You idea about subscriptions/alerts is a good one. Right now I don't have any
kind of work flow except google sheets, so that would be a bit tricky, but
I'll bear it in mind for the future.

And yes, the US is obviously on my list of countries to service.

Thanks for the feedback.

------
PaulHoule
I think the search relevance is not that great.

The perceived relevance is worth because I am not seeing any signaling on the
home page that I will find anything of value to me. Some things that would
help: substantiative content, testimonials, well-written value proposition as
seen from my point of view.

I have mixed feelings about the descriptions of the companies. Sometimes I
think these are the official blurbs they wrote.
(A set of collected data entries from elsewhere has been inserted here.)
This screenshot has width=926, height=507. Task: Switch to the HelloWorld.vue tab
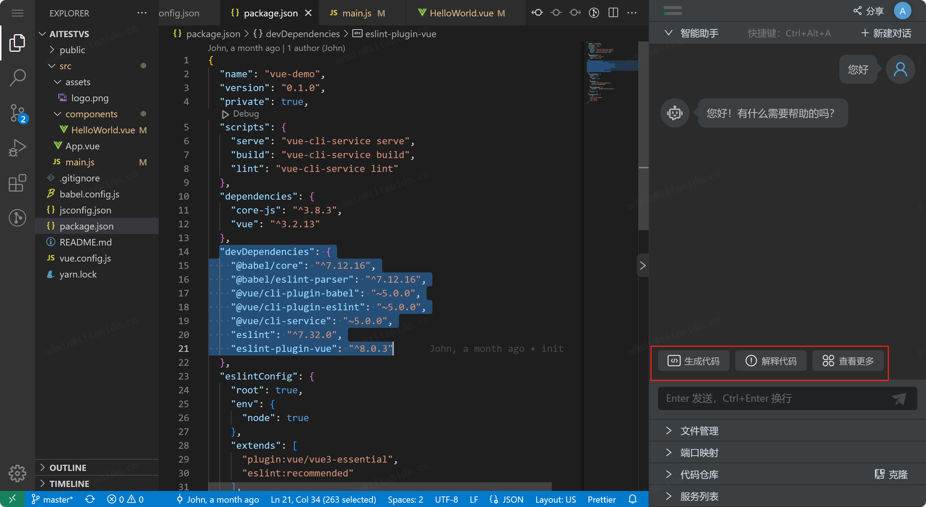461,13

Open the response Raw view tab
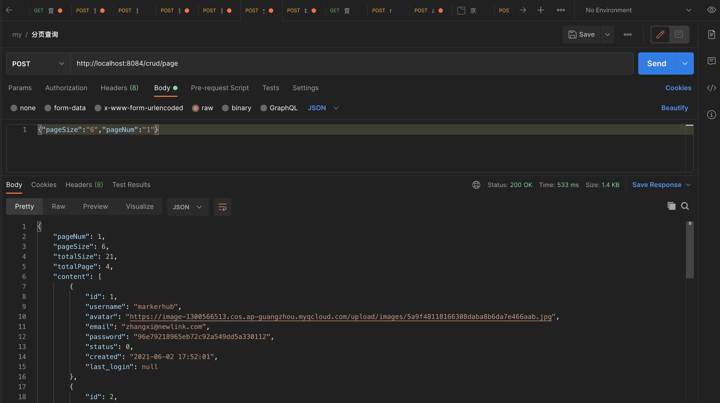58,206
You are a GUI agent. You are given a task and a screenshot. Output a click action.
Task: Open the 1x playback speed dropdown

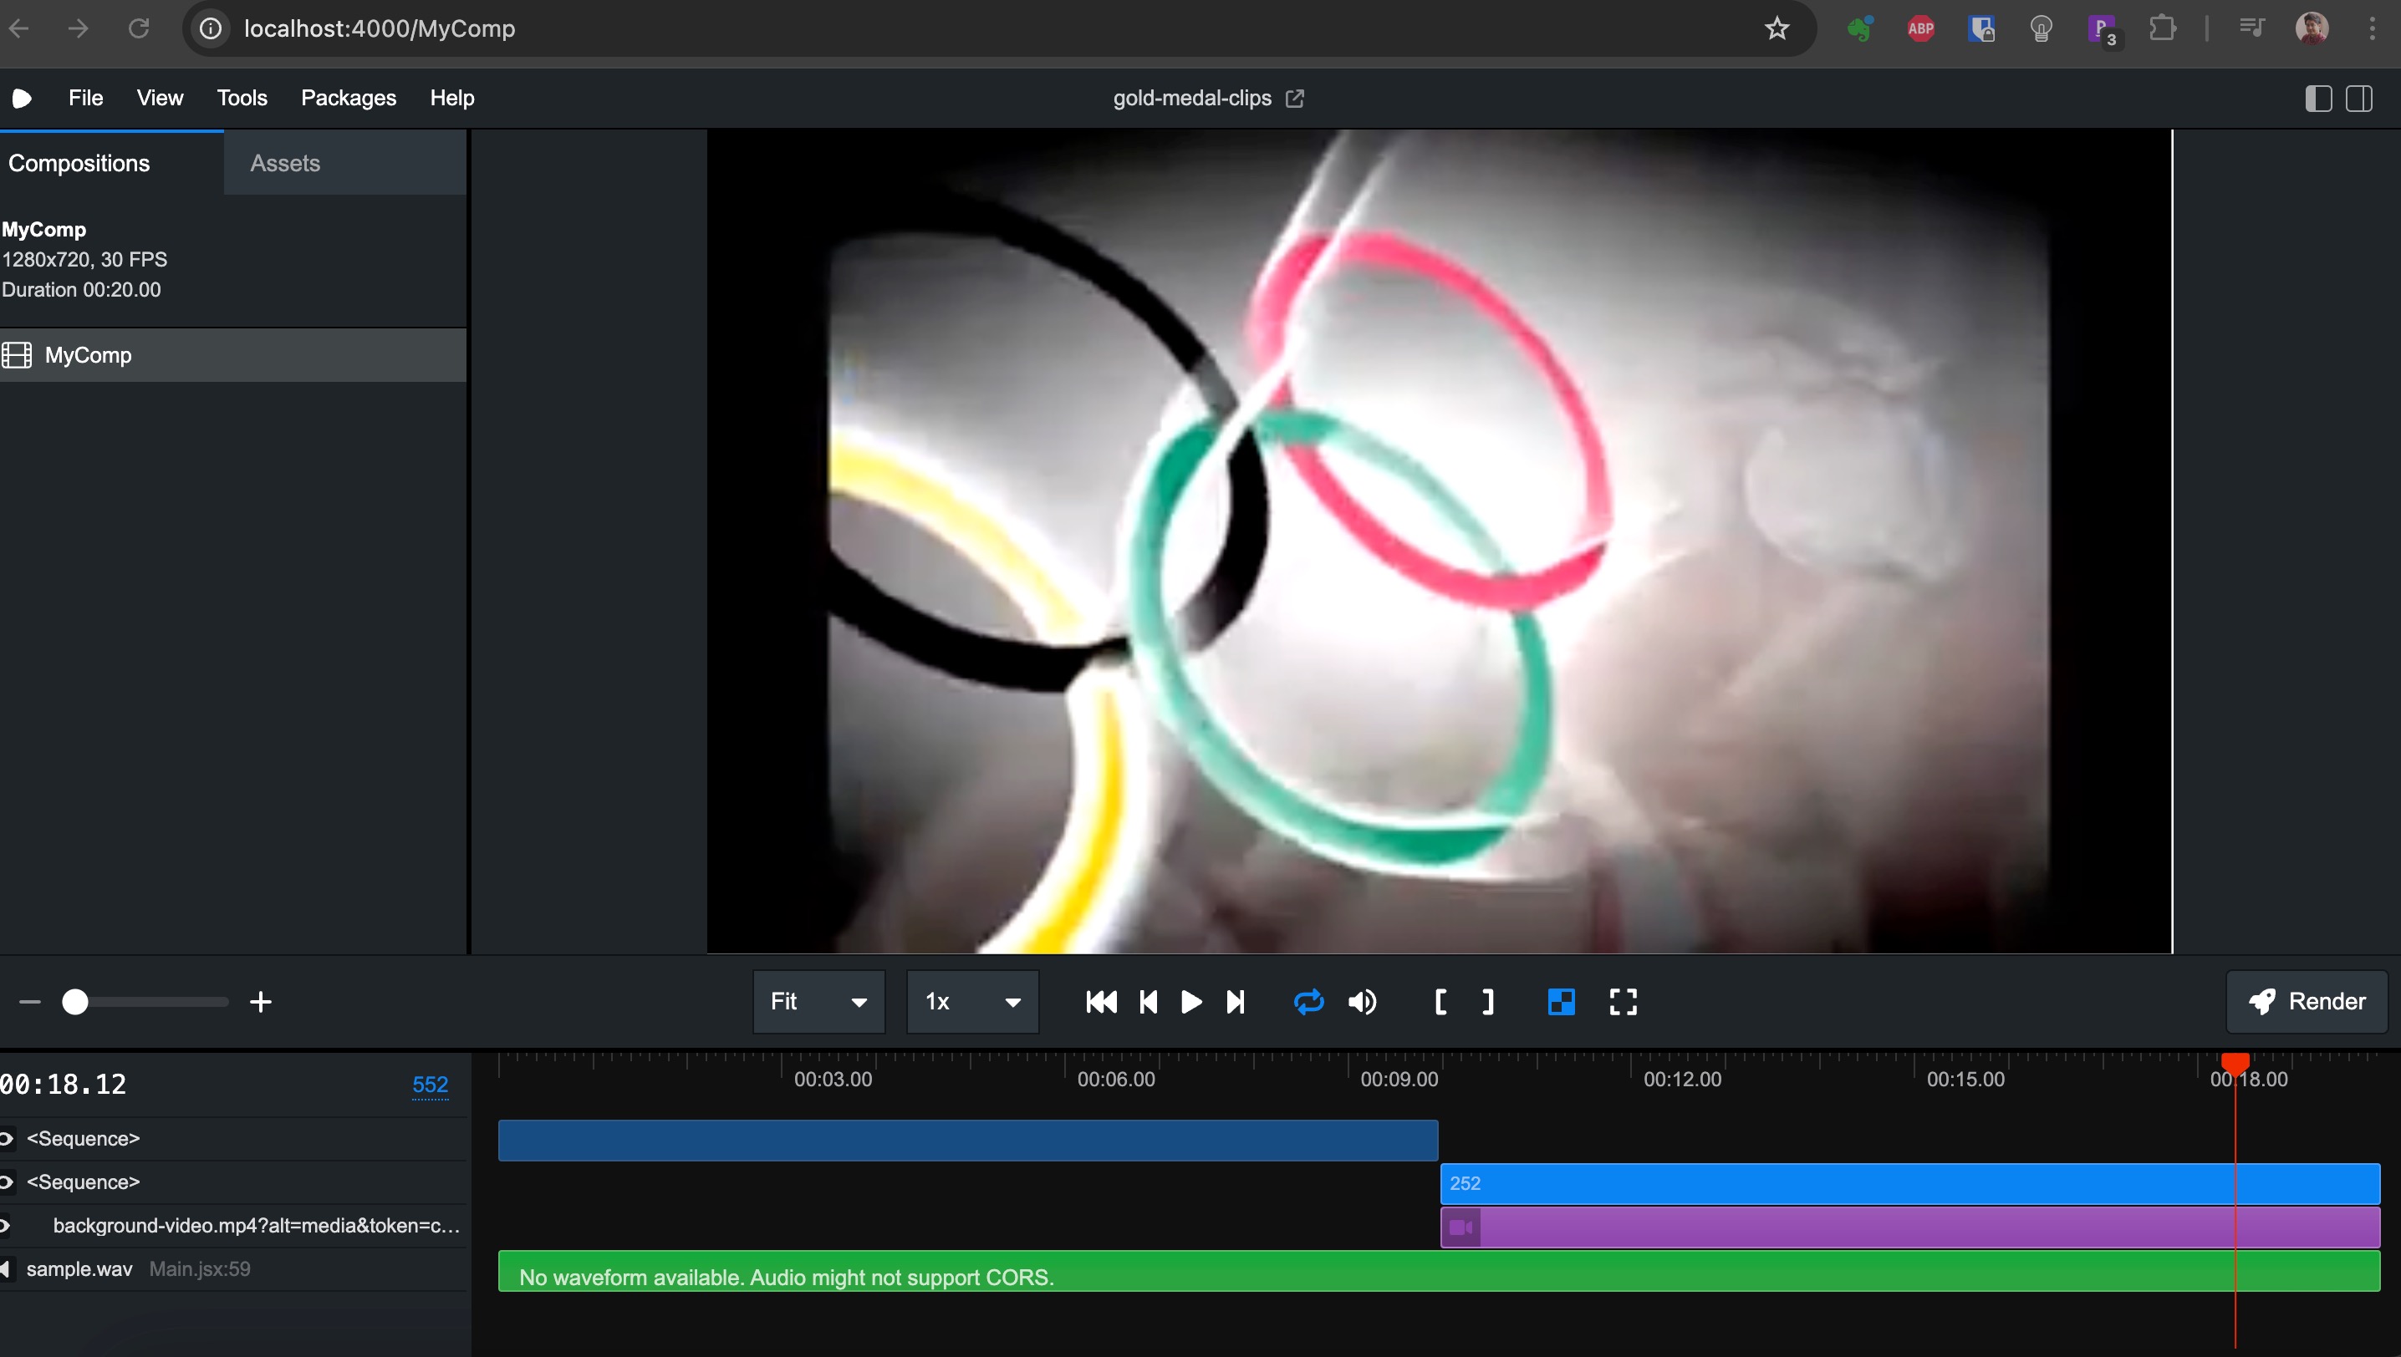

Some of them are succinct,
other ones are buzzwordy, often I get no idea of where these people are in the
process. These blurbs are the only way people are going to understand your
search results, providing a unique viewpoint will people a reason to use it.

------
bradknowles
The URL for your site is not clickable in your post.

Going to the page, the two sites you currently feature look interesting, but
only if you click on the small link at the bottom of the description that says
"website". If you instead click on the big link with the name of the featured
site at the top of the description, that instead takes you to medallia --
which is probably not where you want to be sending visitors right now.

I could see this as a site that is frequently visited, like producthunt --
once you get a bit more content.

------
tixocloud
Where I can see your site potentially adding value is when you're helping
startups gain traffic and ultimately customers. The more you can funnel the
right types of people to the startups so they can start gaining traction would
be useful. Any content that helps validate that a startup is legit will also
be great.

------
adam-_-
In my opinion you should show all the content by default with filter options.
I don't want to search for anything specifically, so there's not much I can do
with the site.